Thursday, July 31, 2008

Rise Early and Boil Some Blood

So I wake up way, way early this morning and check the Thrashers message boards. A link points me in the direction of this.

Sigh. Where to begin?

Kincade is upset about the Hawks for some reason, mainly because that Josh Childress guy has gone to play in Greece and Josh Smith doesn't seem interested in staying. Eager to save his favorite basketball team, Kincade proposes a way to keep Smith: trade Ilya Kovalchuk. Now.

That way, you see, we get "maximum value" for a superstar. What what what?

The Hawks might get maximum value (this is actually quite debatable though), but the same couldn't be said for the Thrashers. Ilya Kovalchuk, it has be said again and again, IS the Thrashers.

It's something worse than ridiculous to compare the Czar, who happens to be one of the finest players in the NHL, with Josh Smith, who's merely a good NBA player. There's really no correlation between Smith and Kovalchuk. Almost as ridiculous as equating Kovalchuk to Smith is equating Kovalchuk to Marian Hossa.
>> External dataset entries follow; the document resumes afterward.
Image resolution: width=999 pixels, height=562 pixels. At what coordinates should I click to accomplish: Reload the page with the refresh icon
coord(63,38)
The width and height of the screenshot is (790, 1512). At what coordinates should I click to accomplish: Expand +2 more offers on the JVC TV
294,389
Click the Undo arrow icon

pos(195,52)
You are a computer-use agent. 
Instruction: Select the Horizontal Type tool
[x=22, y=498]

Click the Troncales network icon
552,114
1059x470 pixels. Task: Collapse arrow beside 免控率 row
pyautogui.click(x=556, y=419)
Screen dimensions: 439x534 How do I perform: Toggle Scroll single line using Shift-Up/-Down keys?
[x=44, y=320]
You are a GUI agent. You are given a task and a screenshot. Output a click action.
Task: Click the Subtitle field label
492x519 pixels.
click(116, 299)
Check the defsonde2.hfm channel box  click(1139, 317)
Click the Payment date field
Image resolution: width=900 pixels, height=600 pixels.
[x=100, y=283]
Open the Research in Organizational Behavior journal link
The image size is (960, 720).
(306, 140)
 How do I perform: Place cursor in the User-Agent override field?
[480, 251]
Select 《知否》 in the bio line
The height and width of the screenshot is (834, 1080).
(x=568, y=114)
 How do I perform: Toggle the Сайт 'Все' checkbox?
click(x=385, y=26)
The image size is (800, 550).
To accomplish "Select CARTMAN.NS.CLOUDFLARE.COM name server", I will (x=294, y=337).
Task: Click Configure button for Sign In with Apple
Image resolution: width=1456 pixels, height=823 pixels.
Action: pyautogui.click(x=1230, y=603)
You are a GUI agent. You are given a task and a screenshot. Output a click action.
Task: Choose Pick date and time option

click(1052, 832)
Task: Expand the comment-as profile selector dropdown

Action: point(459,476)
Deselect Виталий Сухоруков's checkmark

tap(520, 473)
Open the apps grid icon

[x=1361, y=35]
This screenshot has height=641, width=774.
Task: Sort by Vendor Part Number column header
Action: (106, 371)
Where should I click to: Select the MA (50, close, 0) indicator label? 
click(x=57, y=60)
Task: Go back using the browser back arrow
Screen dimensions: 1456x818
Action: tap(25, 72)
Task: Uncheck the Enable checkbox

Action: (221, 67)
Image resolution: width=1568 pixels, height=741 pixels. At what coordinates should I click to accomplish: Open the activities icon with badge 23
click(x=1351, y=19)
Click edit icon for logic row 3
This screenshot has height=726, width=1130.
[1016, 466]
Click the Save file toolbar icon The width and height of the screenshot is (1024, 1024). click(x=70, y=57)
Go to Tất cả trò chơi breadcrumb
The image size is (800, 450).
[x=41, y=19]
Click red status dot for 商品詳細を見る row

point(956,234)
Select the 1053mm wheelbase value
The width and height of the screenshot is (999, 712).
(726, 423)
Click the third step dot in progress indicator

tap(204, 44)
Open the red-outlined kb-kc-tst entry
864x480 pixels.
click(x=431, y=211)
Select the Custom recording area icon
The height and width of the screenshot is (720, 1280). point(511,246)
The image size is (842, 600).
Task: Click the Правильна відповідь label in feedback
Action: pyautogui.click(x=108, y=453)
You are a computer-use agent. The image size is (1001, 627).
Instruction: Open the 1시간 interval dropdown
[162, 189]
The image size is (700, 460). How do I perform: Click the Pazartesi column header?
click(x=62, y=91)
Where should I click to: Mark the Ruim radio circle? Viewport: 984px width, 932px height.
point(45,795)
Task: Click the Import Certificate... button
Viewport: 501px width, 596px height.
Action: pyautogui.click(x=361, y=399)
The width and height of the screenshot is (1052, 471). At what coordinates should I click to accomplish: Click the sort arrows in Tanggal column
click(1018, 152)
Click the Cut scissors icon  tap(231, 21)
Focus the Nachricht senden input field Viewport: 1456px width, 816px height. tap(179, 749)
Kincade is certain that the Czar "will walk the way of Marian Hossa" sooner or later. How did Kincade come to be so certain? Well, for one thing, he uses lots of capital letters and exclamation points. This contributes a lot to his argument. He also pats himself on the back for being as brave and forward-thinking as to recommend trading the Thrashers' star player, as if this half-baked notion is somehow original and unique to him.

But that's beside the point. The point, readers, is that the Hossa situation and the Czar situation can't be compared. Hossa came to Atlanta via trade; it was never "his" team. The Thrashers are Kovalchuk's team, and Kovalchuk is the Thrashers' one and only Czar. And no, I'm not confusing supporting an individual player with supporting a team. To have a team you must first have individual players--because teams are, like, composed of individual players--and we have one of the very best in the world. It would be insane to trade him...and what, exactly, would we be trading him for? Draft picks? Please.

It's true he hasn't explicitly said it, but Ilya Kovalchuk has made plenty of signals that 1) he thinks of the Thrashers as his team and of Atlanta as his home away from Mother Russia, 2) he wants to be the franchise player, and 3) he will sign a long and lucrative contract with the Thrashers a la Alex Ovechkin and the Capitals.

I've said it before, I'll say it etc. etc...When Ovechkin signed his contract with the Caps, the team was in third place in the Southeast, behind the Carolina Hurricanes and the terrible, hopeless, soon-to-be-Czarless Atlanta Thrashers.

Ovechkin is the Capitals. He wants to remain that way. I'm not certain, of course (that's one difference between me and the uber-confident Mr. Kincade), but I don't think it's unreasonable to think that Kovalchuk is the same vis-a-vis the Thrashers.

And by the way, too much has been read into his comments to Craig Custance at the end of last season. The Czar wants to see some changes, no doubt about it, but I don't think he was laying down an ultimatum (despite what I said at the time). Kovy was talking honestly and critically about the team, and Custance gave his comments a new, probably unintended context when he surrounded them with his own doom-mongering about the future.

But fearless truth-teller Kincade would be deaf to all this because he puts his head in things other than sand and wears things other than blinders, etc. etc. And he uses exclamation marks. Sometimes not just one but four or five in a row. That PROVES the man knows something.